• [TESTO FORNITO]
━━━

Regia di Tetsuichiro Tsuta vedi scheda film
Black Ox (2024): scena
TFF 43: CONCORSO LUNGOMETRAGGI Il Concorso lungometraggi del 43 TFF ha avuto la sua gemma e la sua punta artistica più evidente grazie a questo film del 2024, coproduzione tra Giappone, Cina e USA, tutta incentrata tra un rapporto simbiotico che si crea tra un uomo solitario che affronta suo malgrado un cambiamento radicale dei propri costumi di vita, ed un bue. Peccato che la Giuria non se ne sia accorta e lo abbia completamente ignorato.
Un vero peccato.
Strutturato in 9 delle 10 tappe introdotte a loro volta da 10 carte che indicano il percorso che porta alla illuminazione secondo la dottrina buddista, Black Ox inizia con un devastante e distruttivo incendio, che lascia un uomo nudo, solo, disperato.
È un cacciatore, vittima degli abitanti della città che gli hanno bruciato i boschi e hanno costretto i cacciatori a scendere a valle, riciclando come agricoltori nei lavori più pesanti e abbandonando caccia e pesca.
Black Ox (2024): scena
La storia, contemplativa e di radi dialoghi, si dipana attraverso 9 immagini che preannunciano altrettanti capitoli:
-Immagine 1: alla ricerca del bue.
Il poveretto fugge dai boschi bruciati e tenta di fuggire in canoa, ma gli altri occupanti lo cacciano.
-Immagine 2: la scoperta delle impronte.

━━━

• [DATI GREZZI]
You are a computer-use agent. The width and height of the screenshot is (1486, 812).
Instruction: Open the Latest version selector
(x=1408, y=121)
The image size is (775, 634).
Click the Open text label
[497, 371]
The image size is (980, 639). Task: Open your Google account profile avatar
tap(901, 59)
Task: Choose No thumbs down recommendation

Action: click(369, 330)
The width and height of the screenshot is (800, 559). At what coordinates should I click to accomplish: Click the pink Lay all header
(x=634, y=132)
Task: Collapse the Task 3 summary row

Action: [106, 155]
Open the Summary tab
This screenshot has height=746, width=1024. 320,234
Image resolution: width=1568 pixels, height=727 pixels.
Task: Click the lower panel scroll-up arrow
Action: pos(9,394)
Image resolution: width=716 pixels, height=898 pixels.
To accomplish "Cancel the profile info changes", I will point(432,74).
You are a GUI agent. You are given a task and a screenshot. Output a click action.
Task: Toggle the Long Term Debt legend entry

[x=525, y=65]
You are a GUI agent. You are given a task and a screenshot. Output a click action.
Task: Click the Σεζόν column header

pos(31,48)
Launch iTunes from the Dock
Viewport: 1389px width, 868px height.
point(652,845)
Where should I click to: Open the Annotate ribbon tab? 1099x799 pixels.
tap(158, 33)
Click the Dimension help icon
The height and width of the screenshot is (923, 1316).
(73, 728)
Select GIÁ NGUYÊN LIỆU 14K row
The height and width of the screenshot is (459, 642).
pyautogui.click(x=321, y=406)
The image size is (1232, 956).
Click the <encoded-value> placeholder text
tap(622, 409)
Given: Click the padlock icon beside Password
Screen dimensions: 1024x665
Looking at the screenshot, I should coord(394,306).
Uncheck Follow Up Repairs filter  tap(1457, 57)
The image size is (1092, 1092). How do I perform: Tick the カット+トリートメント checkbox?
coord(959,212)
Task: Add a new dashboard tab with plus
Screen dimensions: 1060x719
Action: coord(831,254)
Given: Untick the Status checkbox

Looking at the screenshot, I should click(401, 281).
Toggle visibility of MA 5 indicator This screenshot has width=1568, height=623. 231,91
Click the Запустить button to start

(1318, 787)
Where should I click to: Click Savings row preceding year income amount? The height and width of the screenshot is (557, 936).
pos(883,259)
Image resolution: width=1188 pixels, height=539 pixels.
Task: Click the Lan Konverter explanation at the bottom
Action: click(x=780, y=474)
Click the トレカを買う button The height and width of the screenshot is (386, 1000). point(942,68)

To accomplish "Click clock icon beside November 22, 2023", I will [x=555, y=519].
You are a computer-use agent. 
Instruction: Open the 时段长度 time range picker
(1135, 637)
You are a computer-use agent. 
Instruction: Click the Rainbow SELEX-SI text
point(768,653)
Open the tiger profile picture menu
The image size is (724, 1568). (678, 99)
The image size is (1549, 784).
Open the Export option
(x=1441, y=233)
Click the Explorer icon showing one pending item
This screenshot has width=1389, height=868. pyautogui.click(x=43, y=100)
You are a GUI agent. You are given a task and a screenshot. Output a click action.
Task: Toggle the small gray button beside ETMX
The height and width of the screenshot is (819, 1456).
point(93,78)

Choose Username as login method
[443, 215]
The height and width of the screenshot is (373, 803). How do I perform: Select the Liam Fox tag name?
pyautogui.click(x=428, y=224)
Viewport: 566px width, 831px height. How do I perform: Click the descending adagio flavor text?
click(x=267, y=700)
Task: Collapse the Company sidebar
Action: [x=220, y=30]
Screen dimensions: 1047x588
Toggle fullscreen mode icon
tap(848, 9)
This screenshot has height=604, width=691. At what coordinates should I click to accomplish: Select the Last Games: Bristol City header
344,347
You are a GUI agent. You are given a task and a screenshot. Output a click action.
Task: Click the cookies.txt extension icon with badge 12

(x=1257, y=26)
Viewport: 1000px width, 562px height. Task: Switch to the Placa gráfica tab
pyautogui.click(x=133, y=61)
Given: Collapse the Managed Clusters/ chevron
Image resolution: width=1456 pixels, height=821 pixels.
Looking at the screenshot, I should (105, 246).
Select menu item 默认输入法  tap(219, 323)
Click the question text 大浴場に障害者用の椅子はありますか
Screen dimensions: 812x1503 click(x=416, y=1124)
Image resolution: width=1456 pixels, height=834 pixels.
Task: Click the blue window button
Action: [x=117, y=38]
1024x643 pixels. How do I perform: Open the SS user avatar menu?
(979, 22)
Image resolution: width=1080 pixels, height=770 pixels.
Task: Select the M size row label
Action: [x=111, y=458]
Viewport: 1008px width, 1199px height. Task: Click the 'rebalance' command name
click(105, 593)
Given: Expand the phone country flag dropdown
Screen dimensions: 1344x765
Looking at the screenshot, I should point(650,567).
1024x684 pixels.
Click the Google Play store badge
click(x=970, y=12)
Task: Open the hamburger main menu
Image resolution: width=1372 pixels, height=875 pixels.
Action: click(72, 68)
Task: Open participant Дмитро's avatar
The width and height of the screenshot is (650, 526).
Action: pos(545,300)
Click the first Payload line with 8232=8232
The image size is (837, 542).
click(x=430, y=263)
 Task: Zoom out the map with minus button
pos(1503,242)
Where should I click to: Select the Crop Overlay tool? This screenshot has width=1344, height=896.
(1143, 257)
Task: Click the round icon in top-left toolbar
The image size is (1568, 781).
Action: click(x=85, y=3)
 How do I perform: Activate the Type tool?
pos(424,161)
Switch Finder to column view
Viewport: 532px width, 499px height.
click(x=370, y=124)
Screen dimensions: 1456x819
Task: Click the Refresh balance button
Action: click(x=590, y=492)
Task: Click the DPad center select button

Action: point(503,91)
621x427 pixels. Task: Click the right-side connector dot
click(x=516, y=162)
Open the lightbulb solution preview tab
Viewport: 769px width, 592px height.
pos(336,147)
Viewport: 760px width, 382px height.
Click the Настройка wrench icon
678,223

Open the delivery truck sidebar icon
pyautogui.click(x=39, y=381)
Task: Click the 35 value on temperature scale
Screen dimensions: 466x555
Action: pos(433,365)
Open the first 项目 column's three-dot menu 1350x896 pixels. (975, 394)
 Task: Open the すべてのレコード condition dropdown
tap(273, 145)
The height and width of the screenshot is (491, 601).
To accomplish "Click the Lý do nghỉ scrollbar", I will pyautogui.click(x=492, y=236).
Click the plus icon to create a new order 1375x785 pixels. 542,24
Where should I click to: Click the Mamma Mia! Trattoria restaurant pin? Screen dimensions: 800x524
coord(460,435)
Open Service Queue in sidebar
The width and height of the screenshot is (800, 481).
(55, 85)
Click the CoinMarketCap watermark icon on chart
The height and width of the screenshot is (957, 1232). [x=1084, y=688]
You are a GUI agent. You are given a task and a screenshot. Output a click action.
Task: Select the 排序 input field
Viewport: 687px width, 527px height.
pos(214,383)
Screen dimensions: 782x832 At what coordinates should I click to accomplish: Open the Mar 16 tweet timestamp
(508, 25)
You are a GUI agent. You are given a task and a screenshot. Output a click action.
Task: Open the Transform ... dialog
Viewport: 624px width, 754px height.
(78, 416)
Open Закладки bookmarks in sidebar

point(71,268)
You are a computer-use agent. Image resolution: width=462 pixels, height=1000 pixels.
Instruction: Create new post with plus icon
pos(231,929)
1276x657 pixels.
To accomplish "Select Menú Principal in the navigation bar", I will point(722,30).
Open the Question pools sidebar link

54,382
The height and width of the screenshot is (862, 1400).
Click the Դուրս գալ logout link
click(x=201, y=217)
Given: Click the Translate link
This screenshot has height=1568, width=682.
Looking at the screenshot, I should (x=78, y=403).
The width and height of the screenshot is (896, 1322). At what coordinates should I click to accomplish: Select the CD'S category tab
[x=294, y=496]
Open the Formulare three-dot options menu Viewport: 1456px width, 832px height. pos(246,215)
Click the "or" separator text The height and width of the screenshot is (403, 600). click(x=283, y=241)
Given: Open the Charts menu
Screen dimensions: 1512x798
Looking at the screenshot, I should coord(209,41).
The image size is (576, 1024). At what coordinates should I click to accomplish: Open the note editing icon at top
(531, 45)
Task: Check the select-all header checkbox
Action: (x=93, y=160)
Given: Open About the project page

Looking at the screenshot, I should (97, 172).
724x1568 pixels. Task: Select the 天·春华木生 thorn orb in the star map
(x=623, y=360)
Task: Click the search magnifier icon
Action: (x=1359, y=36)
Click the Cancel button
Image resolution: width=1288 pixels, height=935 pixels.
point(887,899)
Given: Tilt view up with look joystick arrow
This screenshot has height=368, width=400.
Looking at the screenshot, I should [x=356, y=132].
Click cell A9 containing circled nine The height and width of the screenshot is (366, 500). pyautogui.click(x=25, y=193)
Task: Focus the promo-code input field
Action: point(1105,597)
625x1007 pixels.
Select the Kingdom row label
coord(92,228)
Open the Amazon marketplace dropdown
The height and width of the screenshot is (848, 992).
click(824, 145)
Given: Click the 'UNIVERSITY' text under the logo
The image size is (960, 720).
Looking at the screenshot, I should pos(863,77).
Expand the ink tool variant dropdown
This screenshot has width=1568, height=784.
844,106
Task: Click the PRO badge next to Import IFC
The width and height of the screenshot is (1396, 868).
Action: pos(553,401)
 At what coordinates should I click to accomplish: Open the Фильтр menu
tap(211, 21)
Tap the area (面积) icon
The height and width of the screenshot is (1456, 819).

━━━

• [OBIETTIVO DICHIARATO 1]
Rispondi in base alla recensione su Black Ox:
(a) Quali paesi hanno coprodotto il film?
(b) Con quale evento si apre il film?
(c) Che cosa succede quando il cacciatore tenta di fuggire in canoa?
• [OBIETTIVO DICHIARATO 2] Trascrivi dalla recensione su Black Ox, senza cambiare nulla, il passaggio che comincia con "Strutturato in 9" e prosegue fino a "scoperta delle impronte.".

• [SOLUZIONE ESERCIZIO 1]
(a) Giappone, Cina e USA.
(b) Con un devastante e distruttivo incendio.
(c) Gli altri occupanti lo cacciano.

• [SOLUZIONE ESERCIZIO 2]
Strutturato in 9 delle 10 tappe introdotte a loro volta da 10 carte che indicano il percorso che porta alla illuminazione secondo la dottrina buddista, Black Ox inizia con un devastante e distruttivo incendio, che lascia un uomo nudo, solo, disperato.
È un cacciatore, vittima degli abitanti della città che gli hanno bruciato i boschi e hanno costretto i cacciatori a scendere a valle, riciclando come agricoltori nei lavori più pesanti e abbandonando caccia e pesca.
Black Ox (2024): scena
La storia, contemplativa e di radi dialoghi, si dipana attraverso 9 immagini che preannunciano altrettanti capitoli:
-Immagine 1: alla ricerca del bue.
Il poveretto fugge dai boschi bruciati e tenta di fuggire in canoa, ma gli altri occupanti lo cacciano.
-Immagine 2: la scoperta delle impronte.